Task requirements:
After locating "You are a computer-use" in the listing below, copy that line and each one after it exactly, ending with the line that has "The width and height of the screenshot is (879, 650).".

Study material:

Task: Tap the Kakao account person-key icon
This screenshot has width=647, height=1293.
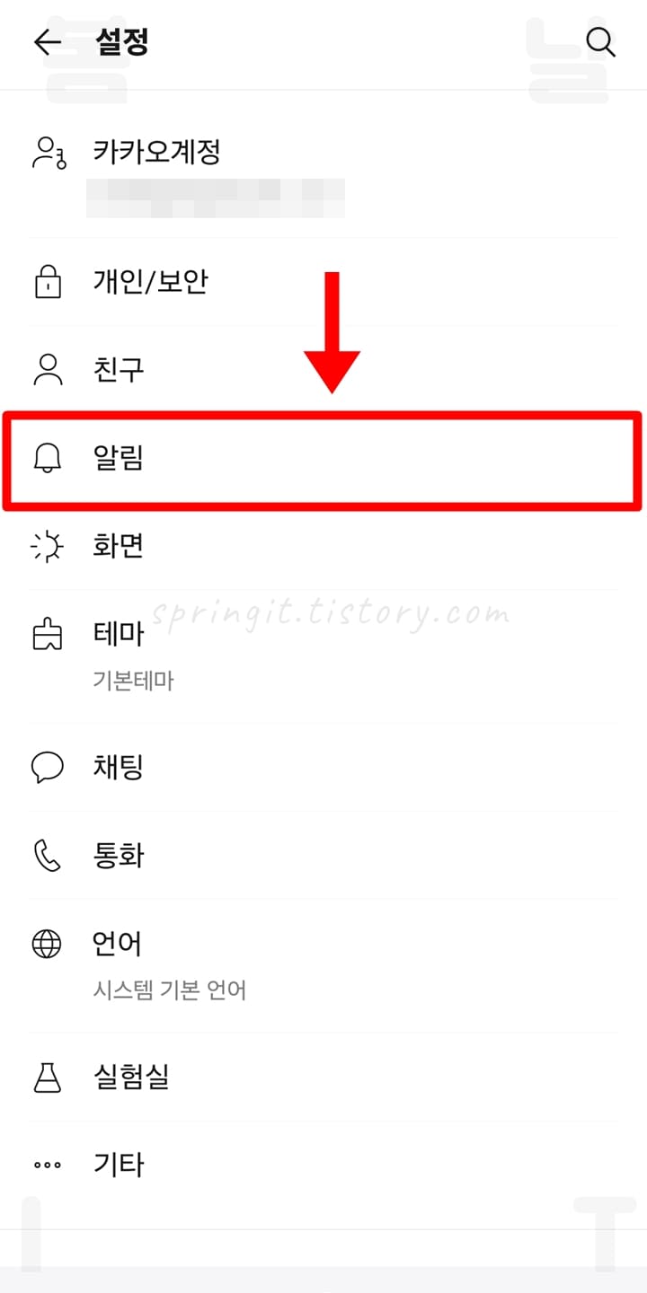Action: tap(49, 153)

--

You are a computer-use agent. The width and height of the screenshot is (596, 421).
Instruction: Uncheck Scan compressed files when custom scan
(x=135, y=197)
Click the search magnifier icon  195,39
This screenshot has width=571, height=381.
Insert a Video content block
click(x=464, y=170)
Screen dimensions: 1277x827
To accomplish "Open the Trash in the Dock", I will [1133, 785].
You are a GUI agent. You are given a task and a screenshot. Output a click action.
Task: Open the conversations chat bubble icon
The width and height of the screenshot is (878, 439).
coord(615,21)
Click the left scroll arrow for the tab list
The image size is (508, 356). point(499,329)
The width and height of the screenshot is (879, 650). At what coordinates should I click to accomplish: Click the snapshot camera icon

Reply to the exercise:
You are a computer-use agent. The width and height of the screenshot is (596, 421).
Instruction: Uncheck Scan compressed files when custom scan
(x=135, y=197)
Click the search magnifier icon  195,39
This screenshot has width=571, height=381.
Insert a Video content block
click(x=464, y=170)
Screen dimensions: 1277x827
To accomplish "Open the Trash in the Dock", I will [1133, 785].
You are a GUI agent. You are given a task and a screenshot. Output a click action.
Task: Open the conversations chat bubble icon
The width and height of the screenshot is (878, 439).
coord(615,21)
Click the left scroll arrow for the tab list
The image size is (508, 356). point(499,329)
The width and height of the screenshot is (879, 650). At what coordinates should I click to accomplish: Click the snapshot camera icon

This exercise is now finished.